As I have said already, Song's neighbors were highly aggressive. China was fragmented after the fall of the Tang dynasty, and although Song managed to gain historical recognition as the "official" Chinese state, the reality was that Xixia, Liao, and Dali were also heirs of the Tang civilization, and they were all locked in military and political struggles for dominance against each other.

By mentioning only Song's military actions and presenting it as aggressive, you are deliberately trying to fan nationalism among the posters here.
 

NiuBiDaRen

Brigadier
Registered Member
I said in my original post (AKA shanghai) as an example. My original meaning was Yangzte river valley which composes Shanghai, southern Jiangxu, Hubei and also Jiangxi. Even Sichuan can be considerer Yangtze river valley.

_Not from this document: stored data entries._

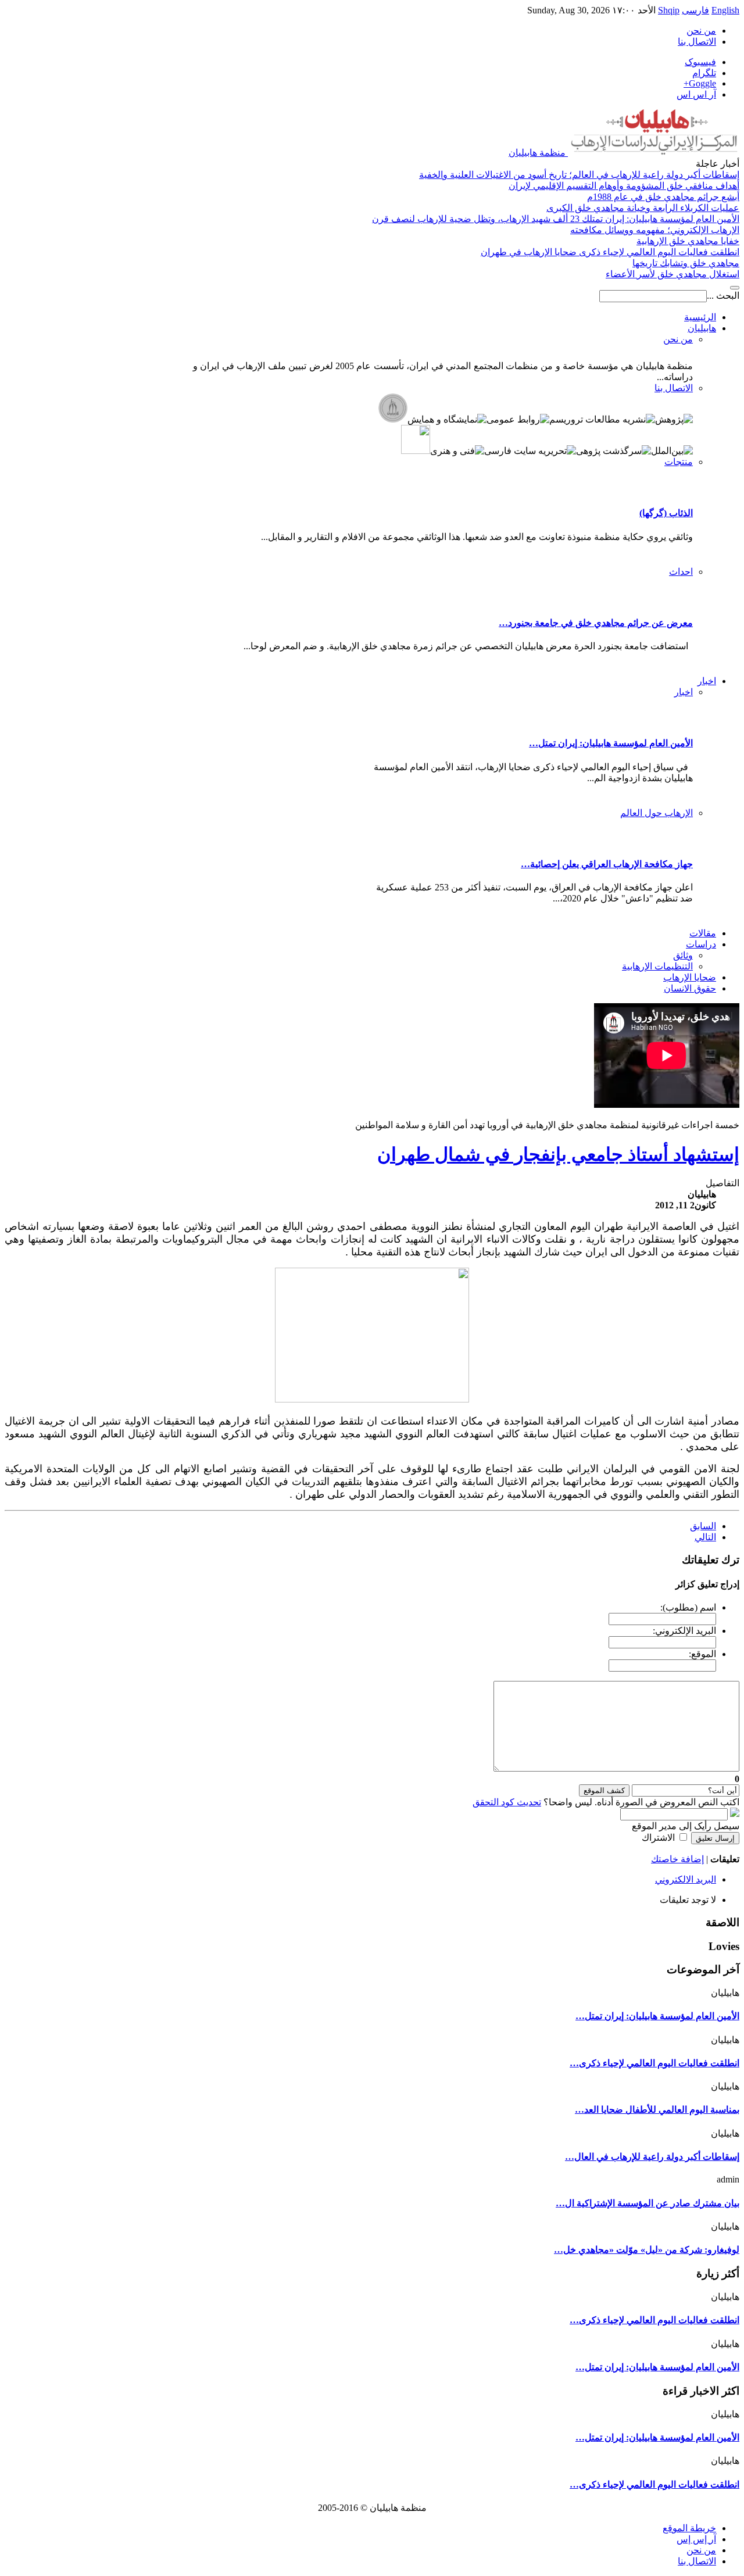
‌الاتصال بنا (697, 2561)
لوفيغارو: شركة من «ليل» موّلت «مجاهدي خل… (646, 2250)
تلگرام (704, 73)
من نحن (678, 339)
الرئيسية (700, 317)
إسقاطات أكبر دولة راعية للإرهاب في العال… (652, 2157)
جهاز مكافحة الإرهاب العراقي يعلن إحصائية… (607, 864)
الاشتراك (658, 1837)
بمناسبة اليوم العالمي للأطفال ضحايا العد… (657, 2110)
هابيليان (702, 328)
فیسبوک (700, 62)
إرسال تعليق (715, 1838)
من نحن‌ (701, 30)
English (725, 10)
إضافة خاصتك (677, 1859)
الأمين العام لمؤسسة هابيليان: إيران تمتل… (611, 743)
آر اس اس (696, 94)
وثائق (683, 955)
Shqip (668, 10)
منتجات (678, 462)
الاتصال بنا (697, 41)
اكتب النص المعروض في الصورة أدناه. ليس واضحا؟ (606, 1802)
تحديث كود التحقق (507, 1802)
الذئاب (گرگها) (666, 513)
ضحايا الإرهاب (689, 977)
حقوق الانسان (690, 988)
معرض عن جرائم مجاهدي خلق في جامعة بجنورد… (596, 623)
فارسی (695, 10)
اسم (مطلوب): (688, 1607)
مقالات (702, 933)
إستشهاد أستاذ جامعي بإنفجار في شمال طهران (558, 1154)
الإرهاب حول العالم (656, 813)
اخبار (707, 681)
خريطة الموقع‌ (689, 2528)
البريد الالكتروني (685, 1879)
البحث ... (723, 295)
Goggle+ (700, 83)
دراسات (701, 944)
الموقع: (702, 1654)
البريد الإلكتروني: (684, 1631)
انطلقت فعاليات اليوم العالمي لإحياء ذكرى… (654, 2063)
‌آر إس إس (696, 2539)
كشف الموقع (604, 1790)
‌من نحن (701, 2550)
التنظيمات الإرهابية (657, 966)
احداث (681, 572)
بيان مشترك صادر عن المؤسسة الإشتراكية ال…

And don't worry about people claiming China colonizing X or Y. Who cares what they think. Do they have power to take it from China?

If China does not have power to resist others from destroying them or subjugating them, then China will end. If Vietnam does not have the power to resist China from taking over. Then Vietnam will end. This is the way the world works. If you are strong you live, if you are weak then you become history.

China was already on the verge of destruction when Japanese tried to take over. But that was not the first. Mongols and Manchus were also capable of destroying the Chinese people. But they instead became Chinese because of the power of China's civilization.

No, I'm just trying to set the record straight. Don't talk about politics here, we're trying to get the historical facts right. So don't use examples carelessly. I mean, look Copenhagen is linked to Malmo, hence Copenhagen is a part of southern Sweden?? Use your examples correctly, otherwise people will misread your writing.